Unilever Ghana Plc. 9M2025 Results: Earnings Rebound After Six Quarters of Strain

In brief

Earnings Update 
  • Profit Growth Driven by Revenue and Finance Gains: Unilever Ghana Plc (UNIL) reported a strong turnaround in its 9M2025 performance, with net profit rising by 27.6% y/y to GHS 59.1mn, supported by 12.6% y/y revenue growth to GHS 779.9mn, higher finance income (+11.7% y/y to GHS 1.7mn), and lower finance cost (-11.8% y/y to GHS 3.7mn). Despite a 1.9pp y/y decline in gross margin to 37.6%, operating and net profit margins edged up to 11.9% and 7.6%, respectively due to impressive cost containment.

 

Key Investment Thesis
  • Input Cost Volatility Limits Margin Expansion Despite High Local Sourcing: Unilever Ghana faces margin pressure from persistent palm oil price volatility, despite sourcing 75% of raw materials locally. Global commodity price swings continue to affect production costs, limiting gross margin expansion and keeping our four-year average gross margin forecast at 29.9%

 

  • Innovation-Led Portfolio Renewal to Support Topline Performance: The company’s focus on innovation and portfolio renewal, exemplified by the relaunch of Lifebuoy Carbolic Soap and ongoing product redesigns, supports steady topline growth. We expect these initiatives to drive a five-year revenue CAGR of 28.1% (2025 – 2029).

 

  • Essential Portfolio Depth to Anchor Topline Performance: Unilever’s essential product portfolio, including staples such as Anapuna Salt, Pepsodent, and Sunlight, anchors revenue resilience, maintaining stable sales volumes amid economic fluctuations. Affordability-focused Stock Keeping Units (SKUs) and non-discretionary products strengthen consumer loyalty, ensuring consistent cash flow and incremental revenue gains over the medium term.

 

  • Key risks to valuation: Higher-than-expected inflation, foreign exchange volatility, elevated interest rates, utility tariff hikes, rising energy prices, price surge in palm oil and other key raw materials, intensified competition, unfavorable tax policy shifts and continued underperformance of marketing and product innovation initiatives to generate sufficient sales uplift.

Rating Summary:
We maintain a HOLD rating on Unilever Ghana Plc as a 2.7% upward revision to our fair value estimate to GHS 20.28 per share yields a negligible upside of 2.5%. Our rating upside is anchored on anticipation of steady revenue growth over the short to medium term, supported by resilient consumer demand and well-entrenched brands.

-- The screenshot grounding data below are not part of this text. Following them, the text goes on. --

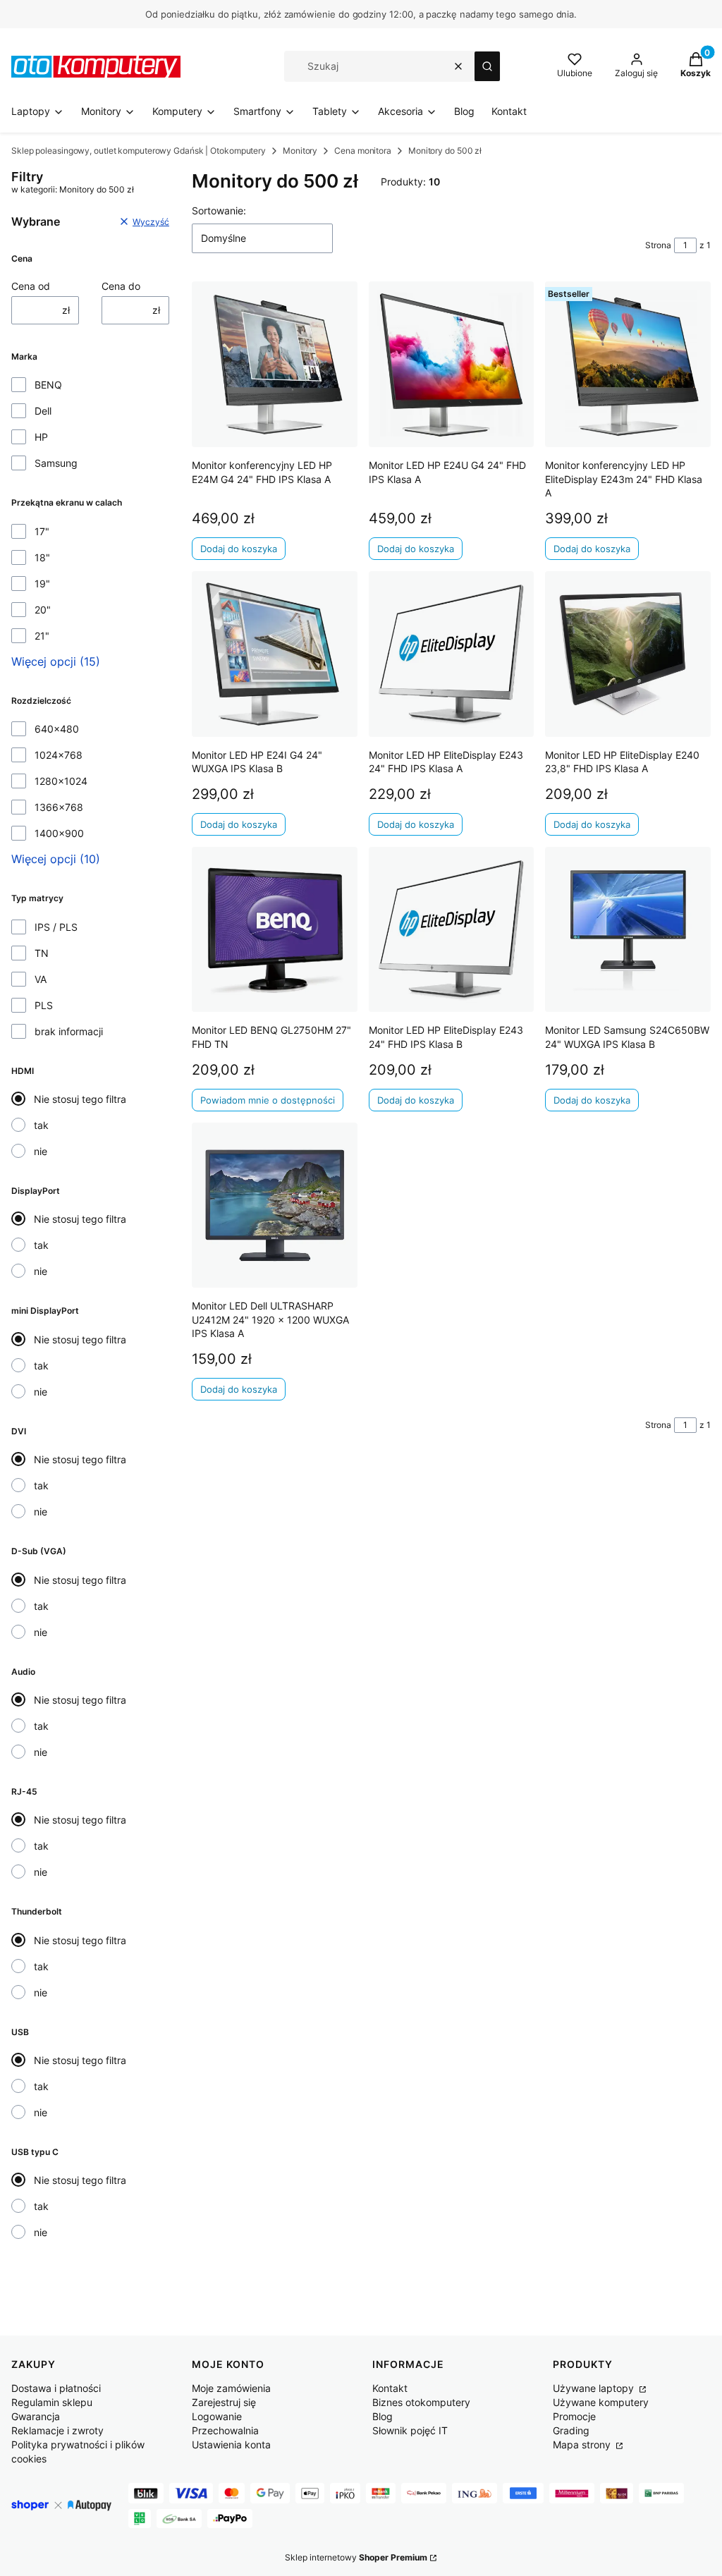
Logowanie (217, 2416)
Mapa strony (583, 2444)
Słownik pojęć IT (410, 2430)
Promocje (574, 2416)
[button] (487, 66)
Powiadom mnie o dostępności (267, 1100)
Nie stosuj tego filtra (80, 1099)
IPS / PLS (56, 927)
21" (42, 636)
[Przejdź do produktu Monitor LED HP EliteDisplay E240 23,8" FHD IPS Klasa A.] (628, 654)
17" (42, 531)
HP (41, 437)
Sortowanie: (219, 210)
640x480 (57, 729)
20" (43, 610)
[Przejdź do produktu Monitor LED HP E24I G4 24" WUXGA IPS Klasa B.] (274, 654)
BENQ (48, 385)
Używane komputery (601, 2402)
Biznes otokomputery (421, 2402)
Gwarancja (35, 2416)
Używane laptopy (595, 2388)
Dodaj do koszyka (238, 548)
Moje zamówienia (231, 2388)
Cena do (121, 286)
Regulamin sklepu (51, 2402)
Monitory (300, 150)
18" (42, 557)
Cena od (30, 286)
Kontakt (390, 2388)
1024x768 (58, 755)
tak (41, 1125)
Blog (382, 2416)
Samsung (56, 463)
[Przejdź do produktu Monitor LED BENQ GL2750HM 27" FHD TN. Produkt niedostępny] (274, 930)
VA (41, 979)
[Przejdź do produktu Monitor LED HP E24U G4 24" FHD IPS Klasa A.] (451, 364)
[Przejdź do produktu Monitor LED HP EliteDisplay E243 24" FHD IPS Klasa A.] (451, 654)
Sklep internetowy (356, 2557)
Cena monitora (362, 150)
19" (42, 584)
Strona (658, 245)
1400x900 (59, 833)
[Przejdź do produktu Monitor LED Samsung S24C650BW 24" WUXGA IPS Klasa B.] (628, 930)
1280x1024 (61, 781)
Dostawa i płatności (56, 2388)
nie (40, 1151)
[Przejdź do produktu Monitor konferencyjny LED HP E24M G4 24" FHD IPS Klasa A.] (274, 364)
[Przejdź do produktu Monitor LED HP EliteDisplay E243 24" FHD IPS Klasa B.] (451, 930)
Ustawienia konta (231, 2444)
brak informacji (69, 1031)
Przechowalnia (225, 2430)
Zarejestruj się (224, 2402)
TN (42, 953)
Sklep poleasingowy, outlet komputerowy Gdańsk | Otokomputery (138, 150)
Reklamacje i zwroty (57, 2430)
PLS (44, 1005)
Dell (43, 411)
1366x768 (59, 807)
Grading (571, 2430)
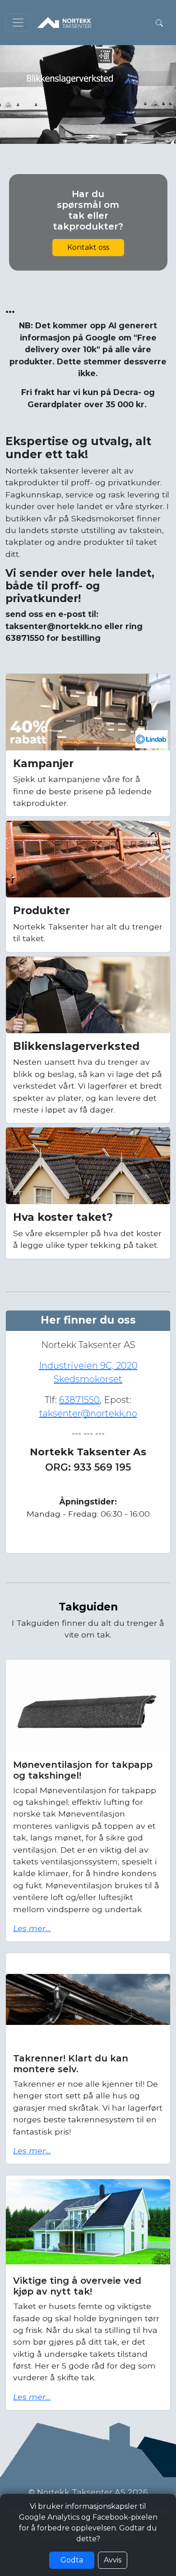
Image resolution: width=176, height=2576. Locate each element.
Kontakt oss (88, 247)
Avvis (112, 2560)
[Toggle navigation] (18, 23)
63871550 (79, 1399)
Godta (71, 2560)
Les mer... (32, 1928)
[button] (159, 22)
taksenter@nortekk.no (88, 1413)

However, margin expansion remains capped by persistent exposure to global palm oil price volatility despite achieving 75% local raw material sourcing. We forecast a four-year average gross margin of 29.9%, broadly in line with the historical 29.4%, as fluctuations in international oil benchmarks continue to influence input costs.

On the revenue front, we expect topline growth to strengthen, driven by product innovation and portfolio renewal initiatives such as the reintroduction of Lifebuoy Carbolic Soap, which previously contributed 12% to total revenue. Following a six-month production halt and subsequent activation campaigns launched in November 2024, we believe the brand’s revival is now supporting sales momentum. Meanwhile, Unilever’s strong base of necessity-led products, including Anapuna Salt, Pepsodent, Geisha Soap, Key Soap, and Sunlight, provides steady demand across income tiers, cushioning earnings during macroeconomic strain. We project a five-year revenue CAGR of 28.1% (2025 – 2029), underpinned by resilient core consumption and sustained brand relevance across Ghana’s FMCG landscape.